Centro de terapias Om Reiki                                                                                                                                    Escuela Reiki de Asturias                                           

                                                            

 

Azufre, un arma poderosa

Todas las civilizaciones antiguas consideraban el azufre una fuente de salud, porque descarga las energías negativas que se acumulan en el cuerpo y en la mente.

Los dolores reumáticos y las depresiones se combatían con baños termales de este mineral y era tenido en cuenta como un eficaz agente rechaza daños.

Hace miles se usaba  contra enfermedades reumáticas y las piedras de azufre eran colocadas cerca de las puertas de las casas y quemado en polvo para limpiar los espacios.

Los científicos hoy día han demostrado que el azufre nos descarga de electricidad estática y que elimina los campos magnéticos generados por todos los elementos de los que nos rodeamos, wi-fi, teléfonos móviles, etc.

Este mineral tiene muchos usos.
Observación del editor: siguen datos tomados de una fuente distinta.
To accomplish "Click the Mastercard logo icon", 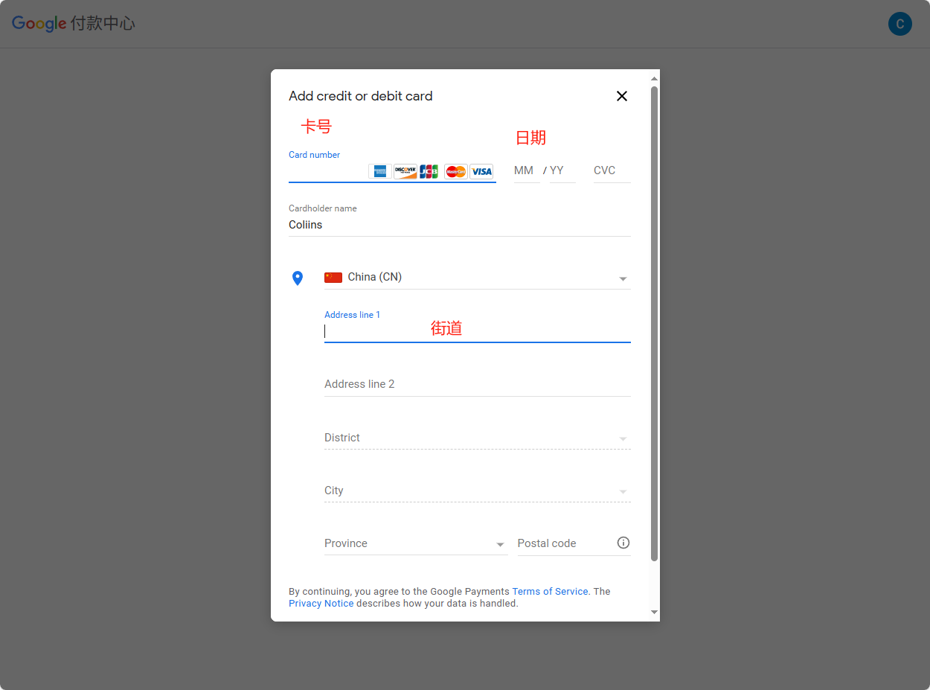I will point(455,171).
Se ha utilizado para tratamientos dermatológicos y cosméticos desde hace siglos. Tiene efectos astringentes, antibacteriales, desinfectantes y desintoxicantes.

Desbloquea de la energía negativa, permite una mejor descanso y un aumento de la calidad del sueño.

El azufre esotérico, junto con el mercurio y la sal forman la Trinidad alquímica, el principio universal

Por lo tanto, el azufre es uno de 3 los elementos filosofales esotéricos más importantes.

Usos del azufre esotérico:

-Destruir enemigos

– Alejar personas envidiosas, malignas y negativas

– Alejar presencias y entidades: alejar el Mal

– Eliminar energía negativa

– Reventar y Tumbar trabajos de Magia Negra

– Purificar profundamente

– Recobrar la energía

– Defender la vivienda de brujería

– Imprescindible en cualquier tipo de ritual de limpieza de negatividad en viviendas o negocios.

 

Ritual contra envidia 

Un jueves de luna menguante abre todas las ventanas de la casa.

En el lugar más céntrico de ella, suele ser un recibidor o un pasillo, coloca en el suelo, sobre una madera para no quemarlo, un recipiente de barro.

Mezcla a partes iguales polvo de azufre, incienso, mirra.

Rocía la mezcla con esencia de sándalo y enciéndela con cerillas de madera.

Aviva el fuego para que arda bien con algún cuchillo que ya dejes para estos usos y di estas palabras.

“Que los celos, la envidia y la maldad de mis enemigos no permanezcan en este lugar”

Es un ritual muy sencillo pero eficaz. Más sencillo aun es tener en algún lugar de la casa una pequeña piedra de azufre o llevarla en el bolso dentro de una bolsita amarilla.